Section 28 was also on the statute book (and stayed there until 2003) – stopping teachers from discussing same-sex relationships with their students. It was illegal for gay men to serve openly in the army until 2000. Civil partnerships didn’t arrive until 2005 and same-sex marriage until 2014.
Things have moved on significantly since the “gay gene” article was published. However, I think we need to be careful not to paint an overly rosy picture of society’s attitude towards LGBT+ people. Even more worryingly, there are clear signs of the equality we’ve spent so long fighting for being undermined.
Just this summer, Home Office data showed the reports of anti-LGBT+ hate crimes have more than doubled in five years. In July, the British Social Attitudes survey showed that acceptance of same-sex relations fell for the first time in 30 years.

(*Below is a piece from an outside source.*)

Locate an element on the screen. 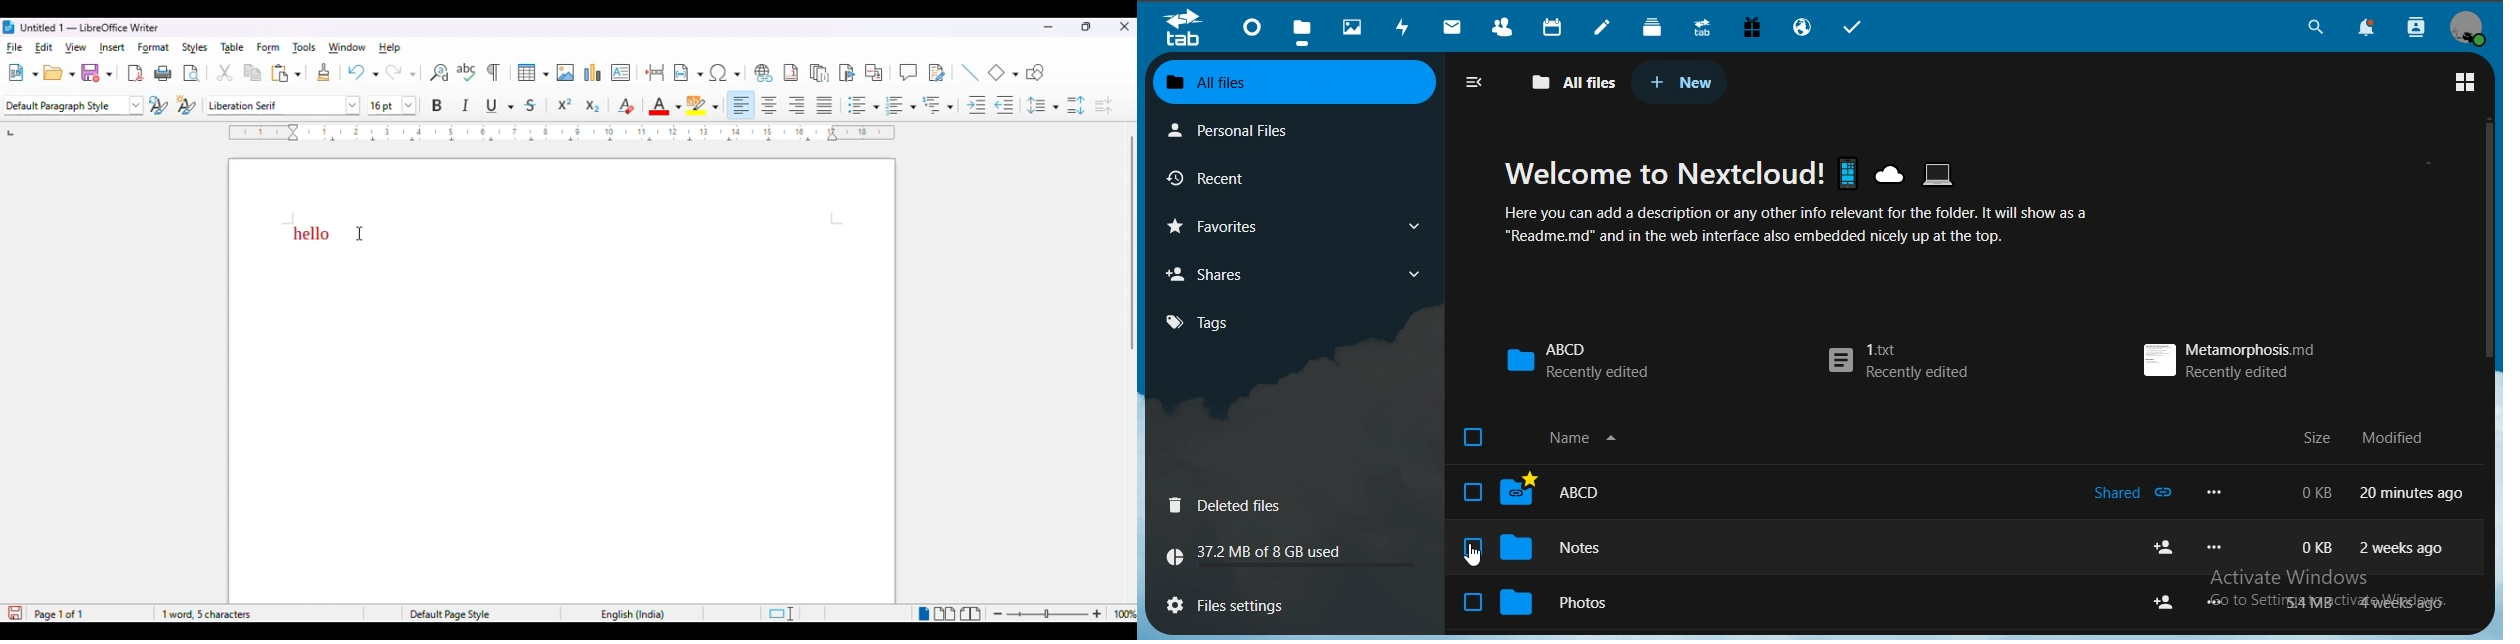  save is located at coordinates (97, 73).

It is still unusual to see same-sex couples holding hands or showing affection to each other in public – especially outside of big cities. We’ve seen violent homophobic attacks on our streets and protests against LGBT+ equality lessons outside a school in Birmingham. And outside of our borders, it is still illegal to be gay in 70 countries and punishable by death in eight.
The large majority of us aren’t homophobic. But let’s not whitewash LGBT+ history. Awful things were happening not that long ago and forgetting it was in recent times could stop us from regressing, and that matters much more than what scientists think of our genes.